Weaknesses of Breakaways
• This plan is sometimes viewed as a compromise plan.
• Since many people don’t build an organization—probably 90%—they stay in other distributors’ personal groups.
• When you get two people on the same step, the differential is zero.
• With this plan, there is a treadmill effect. When you bring someone in, you have to qualify those group volumes, and as people break away, you have to replace that volume.
Overall, in specific circumstances, this plan has a lot to offer a company. It’s reasonably simple but can be designed to create focus on getting commissions to either salespeople or sales leaders based on the needs of the company.
Most of the plans that are called Uni-levels today are actually Hybrid Uni- levels. In other words, the Uni-level Plan is typically the backbone and then other commissions like fast starts and/or pool bonuses are added to increase earnings. So, this plan features a level commission as the primary commission. Some of the common additions to the level commission include:
• Fast start commission.
• “Mini-barrier” plan that has everyone sign up as a preferred consumer and then automatically advance to distributor when he/she qualifies.
• A small differential or single level commission on the front of the plan. Typically, this is done by overlapping infinity commissions at the intermediate ranks. A differential commission maximizes commissions for those who are doing what the compensation plan is designed to reward. It targets a specific activity.
• Level commission percentages that change as a distributor’s rank changes.
• Pool commissions for the top ranks.
• Infinity commissions for the top ranks.

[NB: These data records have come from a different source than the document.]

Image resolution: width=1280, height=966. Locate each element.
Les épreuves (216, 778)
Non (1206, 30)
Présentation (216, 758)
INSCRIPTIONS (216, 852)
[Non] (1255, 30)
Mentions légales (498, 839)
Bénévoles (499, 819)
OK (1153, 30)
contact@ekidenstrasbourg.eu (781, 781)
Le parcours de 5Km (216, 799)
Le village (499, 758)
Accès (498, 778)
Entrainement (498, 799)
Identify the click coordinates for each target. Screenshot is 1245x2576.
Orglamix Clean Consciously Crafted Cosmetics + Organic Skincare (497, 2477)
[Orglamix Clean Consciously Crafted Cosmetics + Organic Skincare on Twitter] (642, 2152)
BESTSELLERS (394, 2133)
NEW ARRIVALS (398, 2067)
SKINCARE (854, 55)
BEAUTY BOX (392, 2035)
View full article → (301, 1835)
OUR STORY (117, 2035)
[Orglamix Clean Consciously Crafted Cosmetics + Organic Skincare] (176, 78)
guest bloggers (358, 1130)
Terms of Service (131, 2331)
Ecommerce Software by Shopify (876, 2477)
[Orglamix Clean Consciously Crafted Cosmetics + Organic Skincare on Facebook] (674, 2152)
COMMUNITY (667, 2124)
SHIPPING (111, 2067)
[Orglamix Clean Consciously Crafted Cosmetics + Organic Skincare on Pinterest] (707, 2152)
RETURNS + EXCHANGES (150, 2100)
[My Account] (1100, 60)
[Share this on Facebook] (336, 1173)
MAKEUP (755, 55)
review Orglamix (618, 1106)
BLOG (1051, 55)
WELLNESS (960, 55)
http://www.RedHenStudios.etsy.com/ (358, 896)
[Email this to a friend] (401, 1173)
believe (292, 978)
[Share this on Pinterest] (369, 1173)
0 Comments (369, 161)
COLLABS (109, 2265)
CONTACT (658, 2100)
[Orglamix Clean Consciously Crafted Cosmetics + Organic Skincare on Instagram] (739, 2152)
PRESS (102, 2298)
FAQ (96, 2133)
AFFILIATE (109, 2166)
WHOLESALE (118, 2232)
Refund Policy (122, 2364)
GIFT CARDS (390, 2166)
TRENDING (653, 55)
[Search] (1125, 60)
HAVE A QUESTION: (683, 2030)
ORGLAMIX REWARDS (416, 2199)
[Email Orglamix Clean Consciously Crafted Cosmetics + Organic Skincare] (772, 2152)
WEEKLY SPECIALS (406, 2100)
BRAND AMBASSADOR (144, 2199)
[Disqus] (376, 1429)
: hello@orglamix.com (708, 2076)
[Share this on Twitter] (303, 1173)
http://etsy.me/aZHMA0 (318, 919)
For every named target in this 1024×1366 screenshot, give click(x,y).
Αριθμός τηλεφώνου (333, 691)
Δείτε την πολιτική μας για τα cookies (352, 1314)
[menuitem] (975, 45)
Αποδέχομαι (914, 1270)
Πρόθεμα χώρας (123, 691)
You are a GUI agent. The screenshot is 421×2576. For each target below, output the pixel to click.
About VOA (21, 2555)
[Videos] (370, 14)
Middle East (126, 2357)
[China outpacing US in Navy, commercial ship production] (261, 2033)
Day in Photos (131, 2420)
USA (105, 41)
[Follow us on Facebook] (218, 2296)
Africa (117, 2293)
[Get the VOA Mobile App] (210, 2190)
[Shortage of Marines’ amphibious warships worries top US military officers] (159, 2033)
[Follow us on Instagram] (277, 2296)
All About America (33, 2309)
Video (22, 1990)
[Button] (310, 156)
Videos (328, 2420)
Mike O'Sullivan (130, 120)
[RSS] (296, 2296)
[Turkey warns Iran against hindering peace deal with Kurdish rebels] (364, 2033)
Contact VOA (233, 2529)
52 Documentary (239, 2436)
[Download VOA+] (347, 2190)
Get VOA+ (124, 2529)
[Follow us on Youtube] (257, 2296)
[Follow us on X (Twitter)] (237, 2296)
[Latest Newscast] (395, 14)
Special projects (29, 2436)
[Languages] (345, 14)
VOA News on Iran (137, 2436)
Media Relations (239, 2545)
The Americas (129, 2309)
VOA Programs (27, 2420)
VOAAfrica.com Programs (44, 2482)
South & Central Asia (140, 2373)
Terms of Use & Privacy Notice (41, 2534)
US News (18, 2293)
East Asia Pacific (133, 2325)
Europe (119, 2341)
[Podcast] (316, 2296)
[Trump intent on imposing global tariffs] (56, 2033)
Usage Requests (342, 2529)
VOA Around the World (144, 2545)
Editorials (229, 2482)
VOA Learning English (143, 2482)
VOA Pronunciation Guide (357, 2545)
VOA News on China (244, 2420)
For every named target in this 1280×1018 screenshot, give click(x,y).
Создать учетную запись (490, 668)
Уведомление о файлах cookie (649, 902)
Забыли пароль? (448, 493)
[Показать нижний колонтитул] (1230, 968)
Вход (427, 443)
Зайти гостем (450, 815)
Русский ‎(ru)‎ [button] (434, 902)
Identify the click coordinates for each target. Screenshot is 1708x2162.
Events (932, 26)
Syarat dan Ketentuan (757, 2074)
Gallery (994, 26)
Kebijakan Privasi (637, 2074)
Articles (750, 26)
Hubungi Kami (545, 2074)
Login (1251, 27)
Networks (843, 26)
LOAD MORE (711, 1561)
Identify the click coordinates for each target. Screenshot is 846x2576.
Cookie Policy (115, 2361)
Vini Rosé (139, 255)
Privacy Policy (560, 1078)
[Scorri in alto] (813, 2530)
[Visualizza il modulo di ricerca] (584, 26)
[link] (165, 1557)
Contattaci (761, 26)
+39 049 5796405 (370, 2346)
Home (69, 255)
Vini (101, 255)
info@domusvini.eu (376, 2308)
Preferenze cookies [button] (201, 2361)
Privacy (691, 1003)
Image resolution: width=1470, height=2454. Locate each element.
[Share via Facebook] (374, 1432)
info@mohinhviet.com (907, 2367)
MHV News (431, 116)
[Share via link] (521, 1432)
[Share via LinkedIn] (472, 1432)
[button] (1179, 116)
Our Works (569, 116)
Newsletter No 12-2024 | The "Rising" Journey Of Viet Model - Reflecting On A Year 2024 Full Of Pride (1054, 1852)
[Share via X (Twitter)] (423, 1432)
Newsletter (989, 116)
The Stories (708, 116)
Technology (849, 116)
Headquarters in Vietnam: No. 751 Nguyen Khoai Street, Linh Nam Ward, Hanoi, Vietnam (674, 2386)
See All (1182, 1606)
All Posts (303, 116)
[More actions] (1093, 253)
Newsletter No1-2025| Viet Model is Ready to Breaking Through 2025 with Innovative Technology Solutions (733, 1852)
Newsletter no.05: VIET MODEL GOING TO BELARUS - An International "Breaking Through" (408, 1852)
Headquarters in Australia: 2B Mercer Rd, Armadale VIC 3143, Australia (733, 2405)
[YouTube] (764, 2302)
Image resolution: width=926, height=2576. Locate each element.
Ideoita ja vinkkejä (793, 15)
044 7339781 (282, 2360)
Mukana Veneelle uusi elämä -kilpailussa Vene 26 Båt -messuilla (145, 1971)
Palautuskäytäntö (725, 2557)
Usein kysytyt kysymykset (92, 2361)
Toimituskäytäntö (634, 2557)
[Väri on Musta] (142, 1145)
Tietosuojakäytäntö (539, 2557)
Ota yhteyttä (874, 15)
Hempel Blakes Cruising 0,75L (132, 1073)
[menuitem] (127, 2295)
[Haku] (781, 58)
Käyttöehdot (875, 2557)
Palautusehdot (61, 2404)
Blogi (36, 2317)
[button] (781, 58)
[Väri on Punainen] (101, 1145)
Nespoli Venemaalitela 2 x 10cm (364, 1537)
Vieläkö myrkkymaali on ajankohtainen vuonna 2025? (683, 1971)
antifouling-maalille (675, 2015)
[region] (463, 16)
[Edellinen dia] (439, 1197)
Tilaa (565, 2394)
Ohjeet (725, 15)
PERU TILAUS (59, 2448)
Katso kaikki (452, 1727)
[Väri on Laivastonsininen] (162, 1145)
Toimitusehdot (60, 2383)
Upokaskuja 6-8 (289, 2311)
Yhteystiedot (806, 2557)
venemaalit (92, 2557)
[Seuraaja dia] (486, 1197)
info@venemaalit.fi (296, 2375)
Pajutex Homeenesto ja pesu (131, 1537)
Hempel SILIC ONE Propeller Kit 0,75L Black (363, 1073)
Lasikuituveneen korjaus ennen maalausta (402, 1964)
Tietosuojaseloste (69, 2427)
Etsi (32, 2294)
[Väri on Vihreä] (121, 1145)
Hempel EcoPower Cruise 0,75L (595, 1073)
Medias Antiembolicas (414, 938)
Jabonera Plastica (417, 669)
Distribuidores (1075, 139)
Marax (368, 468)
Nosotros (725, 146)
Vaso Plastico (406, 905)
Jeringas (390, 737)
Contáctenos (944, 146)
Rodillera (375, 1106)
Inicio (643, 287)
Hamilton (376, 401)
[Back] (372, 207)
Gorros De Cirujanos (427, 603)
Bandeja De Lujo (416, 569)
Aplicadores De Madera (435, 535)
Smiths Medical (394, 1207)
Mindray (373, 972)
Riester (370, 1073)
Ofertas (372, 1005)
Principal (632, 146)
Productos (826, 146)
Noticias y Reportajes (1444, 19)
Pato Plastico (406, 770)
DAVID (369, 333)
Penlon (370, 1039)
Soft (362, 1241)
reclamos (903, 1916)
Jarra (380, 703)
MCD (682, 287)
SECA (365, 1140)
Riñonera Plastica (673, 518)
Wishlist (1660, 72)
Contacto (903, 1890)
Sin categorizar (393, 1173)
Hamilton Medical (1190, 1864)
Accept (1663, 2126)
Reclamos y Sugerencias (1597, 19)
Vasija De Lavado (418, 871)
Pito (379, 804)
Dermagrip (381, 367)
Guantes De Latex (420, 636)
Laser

• Conversion from a level commission paid on personal volume to a level commission paid on group volume.
• Dynamic compression.
Table 1: Example Fast Start
In a Uni-level Compensation Plan, everyone is a distributor. You get paid on your distributors down X number of levels, and the company tries to get extra money to you by creating a different kind of differentiation besides sales force classifications. In other words, this plan is built on the standard 5% commission to everyone plus add-on commissions that target groups.
Caution: With this plan, make sure to note how the different types of commissions in your mix interact. You might find some conflicts or opposing forces at play. Eliminate them quickly!
Figure 6: Example Uni-level with 4 Ranks.
Note: Although Figure 4, illustrating the Breakaway Plan, and Figure 6, illustrating the Uni-level Plan, may look similar, they really are entirely different. Remember, in a Breakaway Plan, everyone who is a pre-sales leader gets paid according to one payout scale, but as soon as he/she breaks away to sales leader, he/she gets paid on a scale. In a Uni-level, everyone gets paid at the same level forever.
Many of the Hybrid Uni-level Compensation Plans use a fast start commission, which is a different commission schedule paid on new distributors for the first one to three months after being sponsored. The division of this plan is time. So, when I sign you up, I make more on you when you come on board and less later. The challenge is to create a segment of the downline distributors can make a higher percentage on. Without a good fast start program, a Uni-level Plan will stay close to the 5% earnings line. [See Figure 1, Standard 5% Earnings and 5% Plus Curve.] A fast start can bump earnings up to 7-12%.